The only qualification of an elector alleged as not being possessed by the defendant is that he did not have a “residence” in South Creek Township. This brings us to the consideration of the question whether or not he had such residence in said township as to qualify him for the office of assessor. The word “residence” as used in the various acts of assembly relating to different subject matters has various interpretations. In Com. v. Dight, 16 Dist. R. 890, Judge Shafer said:

.“The term ‘residence’ is one which it is concededly difficult to define, and one which has different meanings under different circumstances. In some cases it is construed to be equivalent to domicile. In other cases it has been held that a man may be domiciled in one place and actually reside in another, at least for many purposes, and in one case pointed out to us in another jurisdiction in which a statute made the carrying away of any child from its place of residence, for certain purposes, a crime, it was held that residence meant, in that case, any place where the child was lawfully remaining, whether temporarily or otherwise. The character of the abiding in a place which amounts to a residence seems, therefore, to depend upon the nature of the reason for requiring it in the particular case. We have no doubt that the facts above described would not constitute the witness a resident in New Jersey for the purpose of voting there, supposing the law there to be the same as that of this Commonwealth, and we have equally no doubt that, if a summons were served on the witness by leaving it with his wife at his summer home in New Jersey, that would have been a service upon an adult member of his family at his place of residence.”

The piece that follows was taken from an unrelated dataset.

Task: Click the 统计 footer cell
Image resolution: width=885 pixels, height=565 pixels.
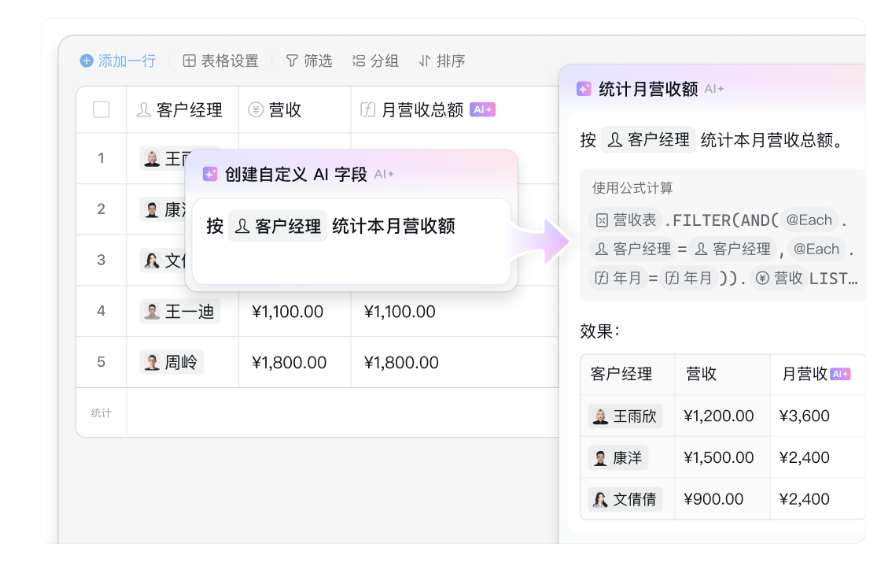Action: pos(101,412)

From the authorities we are satisfied that the meaning of the term “residence” as used in the Constitution in declaring the necessary qualifications of an elector is synonymous with “domicile,” i. e., his home, the place where he intends to return when temporarily away and where he intends to remain permanently.

The relator in this ease takes the broad position that such place of residence can only be where the person actually, even though temporarily, is, and cites a number of county court cases which appear to sustain this contention.

In Com. v. Devine, 14 Dist. R. 1, defendant was convicted of illegally voting. The facts were briefly stated by the defendant:

“He testified that he had asked the son of the gentleman residing at No. 207 Stamper street to give his name to the assessor, so that he could have a place to vote from; that his name was so given, and that he voted, as alleged. He further testified that he never had any connection with the house beyond that stated above; that he never slept, ate or rented a room there, and never had any of his belongings in the house at any time; that, as a matter of fact, he lived around at different lodging-houses, having no settled home, and thought that, having his name put on the list as residing at No. 207 Stamper street, would give him the right to vote from that house; that he had no other residence in the division.”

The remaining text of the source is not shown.